Bloqueo pfsense con CPU 100%, inteffaces de red copadas



  • Buen día Compañeros

    Yo tenia la version de pfsense 2.2.2 y realicé un upgrade a la 2.2.3, tengo 3 enlaces WAN con failover, dns resolver, openvpn, DMZ, 1 LAN, y cada día de por medio se bloquea el pfsense y toca reiniciar la máquina virtual ya que el procesador llega al 100%, las interfaces WAN muestran un tráfico muy alto, realicé upgrade a la 2.2.4 y sigue la falla, reinstale nuevamente de cero  la 2.2.4 y persiste la falla, adjunto los logs del system, para que me ayuden por favior
    log.txt



  • Hola esa ip 192.168.0.1 a que red corresponde?
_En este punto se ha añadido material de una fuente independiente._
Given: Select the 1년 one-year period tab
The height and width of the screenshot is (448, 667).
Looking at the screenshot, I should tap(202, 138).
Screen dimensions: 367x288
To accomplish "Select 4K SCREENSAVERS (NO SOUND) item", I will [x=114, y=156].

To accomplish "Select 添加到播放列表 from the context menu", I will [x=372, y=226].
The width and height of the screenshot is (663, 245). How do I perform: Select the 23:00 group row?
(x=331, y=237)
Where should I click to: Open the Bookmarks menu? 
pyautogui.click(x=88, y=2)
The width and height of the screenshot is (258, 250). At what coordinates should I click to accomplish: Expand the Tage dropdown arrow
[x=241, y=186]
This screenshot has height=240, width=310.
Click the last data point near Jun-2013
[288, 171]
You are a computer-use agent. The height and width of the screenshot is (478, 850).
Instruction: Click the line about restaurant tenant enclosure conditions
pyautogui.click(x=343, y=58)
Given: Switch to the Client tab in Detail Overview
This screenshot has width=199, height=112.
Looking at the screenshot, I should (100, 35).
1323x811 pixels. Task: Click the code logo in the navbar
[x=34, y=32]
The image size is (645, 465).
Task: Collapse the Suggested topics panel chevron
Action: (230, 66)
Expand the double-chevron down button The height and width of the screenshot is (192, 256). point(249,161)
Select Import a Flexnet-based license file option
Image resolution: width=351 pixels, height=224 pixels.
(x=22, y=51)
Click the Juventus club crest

  • Esa ip es de una WAN, sucede que 2 de los 3 enlaces son con 1 mismo proveedor, y dicho tiene su router que hace NAT, y pues por politicas no permiten asignar la ip directamente a pfsense, el otro proveedor si.



  • Buen día COmpañeros

    Verificando filter logs por ssh antes de que pfsense se bloqueara, verifique mucho bloqueo de trafico, al reiniciar y verificar por el sistema, el filtro de firewall, detecté que está intentando saltarse el firewall, entonces están intentndo hacer un flood a las interfaces, Explico, pfsense es una maquina virtual donde las 3 interfaces WAN están en un mismo bridge, entonces desde uno de los ISP inundan las interfaces de pfsense y creo que por eso se bloquea.

    Alguien sabe como prevenir flooding  de las interfaces de pfsense



  • Buen día

    Encontré en este hilo del foro una posible solución para mitigar:

    https://forum.pfsense.org/index.php?topic=84233.0
    http://www.sectechno.com/quick-tips-to-fight-ddos-attack/



  • Colegas buen día

    Podemas dar por solucionado este hilo, funcionó a la perfección, ya no pueden tumbar mi pfsense, ya toca que el ISP mitigue su problema.



  • Hola. Cuando puedas sería muy interesante que indiques cómo lograste resolver tu problema ya que puede servir de referencia para otros usuarios.

    Saludos



  • Buen día Colegas

    Lo que hice para solucionar el problema fue :

    En system -> Advanced -> system tunables, agregué lo que recomendaban  en http://www.sectechno.com/quick-tips-to-fight-ddos-attack/ para sistemas BSD :

    net.inet.icmp.icmplim Limits ICMP replies to 50 per second (protection against ICMP-flood) 2000

    kern.ipc.somaxconn Increase the maximum number of sockets to the server that can be open (protection against all types of DDoS) 32768

    net.inet.tcp.msl Reduce the packet request time (protection against SYN-flood) 7500

    Luego activé en en system -> Advanced ->networking  device Polling, ya que las tarjetas de mi servidor anfitrión la soportan, esto mejora la latencia de los enlaces wan (Cabe anotar que esto aumenta mas o menos 25% el consumo de cpu ).

    AL día siguiente de haber hecho esto, intentaron atacar y no pudieron hacerlo, 2 de los 3 enlaces se saturaron, pero el de salida a internet no, el pfsense estuvo estable con cpu al 25 %, solo fue reiniciar interfaces y listo, a la fecha no volvieron a intentar un ataque porque también llamé a los ISP y ellos debieron haber cambiado algo!!!. :)

    también supresión de paquetes ARP, ya que los 3 enlaces WAN están en el mismo dominio de broadcast ya que están conectados en una vlan del switch y las 3 interfaces del pfsense hacen parte de un bridge en el servidor anfitrión, y por último

    Disable hardware checksum offload esto lo recomiendan cuando se trabaja con KVM para virtualización, ( que en mi caso aplica.)